▸ Text excerpt
• • • • • • •
Thailand's Economy Grows Slowly, At Risk of Being Overtaken by ASEAN Neighbors
The University of Commerce points out Thailand's low economic growth and recommends that the new government restructure and urgently develop workforce skills to prevent a rapid drop in ASEAN economic rankings. Thanawat Polwichai, President and Chief Advisor of the Economic and Business Forecasting Center at the University of Thai Trade Association, revealed that Thailand has been trapped in low growth, averaging around 2% annually for over 5 years. Once hailed as an 'Asian economic tiger', Thailand is now compared to a 'comatose patient' amid structural problems including an aging society, household debt nearing 90% of GDP, and political uncertainty.
The International Monetary Fund (IMF) estimates that Thailand's economy will expand less than 3% annually in the next five years, well below the national strategy target of 5% growth needed to become a developed country. Since the COVID-19 crisis, Thailand's economy has not expanded beyond 3%, despite GDP returning to pre-pandemic levels.
• • • • • • •
▸ Records provided
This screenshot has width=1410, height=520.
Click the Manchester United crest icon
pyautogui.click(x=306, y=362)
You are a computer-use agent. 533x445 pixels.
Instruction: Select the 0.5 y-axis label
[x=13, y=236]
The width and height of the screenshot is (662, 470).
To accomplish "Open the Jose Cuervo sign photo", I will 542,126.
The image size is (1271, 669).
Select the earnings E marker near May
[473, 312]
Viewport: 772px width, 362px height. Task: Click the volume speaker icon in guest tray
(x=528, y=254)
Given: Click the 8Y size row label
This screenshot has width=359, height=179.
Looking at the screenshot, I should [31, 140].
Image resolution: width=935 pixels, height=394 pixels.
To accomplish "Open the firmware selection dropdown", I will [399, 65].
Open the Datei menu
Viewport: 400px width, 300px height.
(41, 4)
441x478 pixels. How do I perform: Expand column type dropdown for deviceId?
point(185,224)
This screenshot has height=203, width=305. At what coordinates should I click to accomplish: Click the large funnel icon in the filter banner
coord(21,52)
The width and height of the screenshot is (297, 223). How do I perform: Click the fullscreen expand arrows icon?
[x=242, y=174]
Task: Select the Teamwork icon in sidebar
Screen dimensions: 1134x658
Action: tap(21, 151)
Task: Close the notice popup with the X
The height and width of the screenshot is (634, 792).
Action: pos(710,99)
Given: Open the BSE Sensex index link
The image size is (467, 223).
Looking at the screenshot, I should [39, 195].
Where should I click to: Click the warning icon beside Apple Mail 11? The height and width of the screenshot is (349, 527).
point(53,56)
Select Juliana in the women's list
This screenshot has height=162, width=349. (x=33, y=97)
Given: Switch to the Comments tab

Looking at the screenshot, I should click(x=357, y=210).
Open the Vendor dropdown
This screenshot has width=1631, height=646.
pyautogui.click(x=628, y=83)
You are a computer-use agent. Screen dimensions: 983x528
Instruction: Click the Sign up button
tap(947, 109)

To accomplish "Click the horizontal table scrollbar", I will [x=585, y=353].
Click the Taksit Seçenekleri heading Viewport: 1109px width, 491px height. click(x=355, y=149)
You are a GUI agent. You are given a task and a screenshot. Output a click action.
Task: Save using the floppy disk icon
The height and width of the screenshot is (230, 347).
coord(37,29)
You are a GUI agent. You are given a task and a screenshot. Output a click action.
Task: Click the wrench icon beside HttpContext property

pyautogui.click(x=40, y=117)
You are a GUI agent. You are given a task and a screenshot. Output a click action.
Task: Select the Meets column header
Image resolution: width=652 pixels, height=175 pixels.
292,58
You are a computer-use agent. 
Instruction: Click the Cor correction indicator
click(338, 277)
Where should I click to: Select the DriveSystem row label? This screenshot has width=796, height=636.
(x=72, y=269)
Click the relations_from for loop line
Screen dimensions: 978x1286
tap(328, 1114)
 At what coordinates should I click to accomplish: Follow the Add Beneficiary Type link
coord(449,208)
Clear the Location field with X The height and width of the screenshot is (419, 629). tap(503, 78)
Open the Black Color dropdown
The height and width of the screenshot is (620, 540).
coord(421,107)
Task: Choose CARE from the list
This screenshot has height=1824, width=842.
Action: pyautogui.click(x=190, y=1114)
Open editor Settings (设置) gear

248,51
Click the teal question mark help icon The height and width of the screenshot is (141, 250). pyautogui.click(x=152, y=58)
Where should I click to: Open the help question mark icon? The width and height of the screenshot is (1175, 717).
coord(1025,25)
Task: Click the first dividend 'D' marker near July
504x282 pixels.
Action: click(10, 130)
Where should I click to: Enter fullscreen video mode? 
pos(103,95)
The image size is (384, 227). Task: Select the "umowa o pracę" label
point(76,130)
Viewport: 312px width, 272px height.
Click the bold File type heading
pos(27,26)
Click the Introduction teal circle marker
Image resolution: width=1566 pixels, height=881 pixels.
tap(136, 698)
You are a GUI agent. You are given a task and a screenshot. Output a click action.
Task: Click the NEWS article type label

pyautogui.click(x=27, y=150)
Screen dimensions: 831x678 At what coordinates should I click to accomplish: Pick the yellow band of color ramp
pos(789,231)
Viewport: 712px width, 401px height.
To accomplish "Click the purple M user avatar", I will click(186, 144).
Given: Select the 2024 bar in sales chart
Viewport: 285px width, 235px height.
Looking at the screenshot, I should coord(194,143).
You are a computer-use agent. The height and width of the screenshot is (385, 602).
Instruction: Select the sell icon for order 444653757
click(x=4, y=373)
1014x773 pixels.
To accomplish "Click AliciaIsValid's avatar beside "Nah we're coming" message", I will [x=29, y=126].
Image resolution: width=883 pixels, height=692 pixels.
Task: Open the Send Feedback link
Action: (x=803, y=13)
• • • • • • •
▸ What you need to do
1. Summarize the article on Thailand's economy in two sentences.
2. According to the article on Thailand's economy, household debt is nearing what share of GDP?
3. Recast the paragraph of the article on Thailand's economy that begins "The International Monetary Fund (IMF) estimates" as a bulleted list, keeping its main facts.

▸ Results for the exercise
1. Thailand's economy has been stuck in low growth, averaging around 2% a year for over five years, amid an aging society, household debt nearing 90% of GDP, and political uncertainty. The IMF expects growth below 3% a year for the next five years, well short of the 5% needed to become a developed country.

2. Nearly 90% of GDP.

3.
- The IMF estimates Thailand's economy will grow less than 3% a year over the next five years.
- That is well below the national strategy's 5% target, the growth needed to become a developed country.
- Since the COVID-19 crisis, growth has not exceeded 3%, even though GDP has returned to pre-pandemic levels.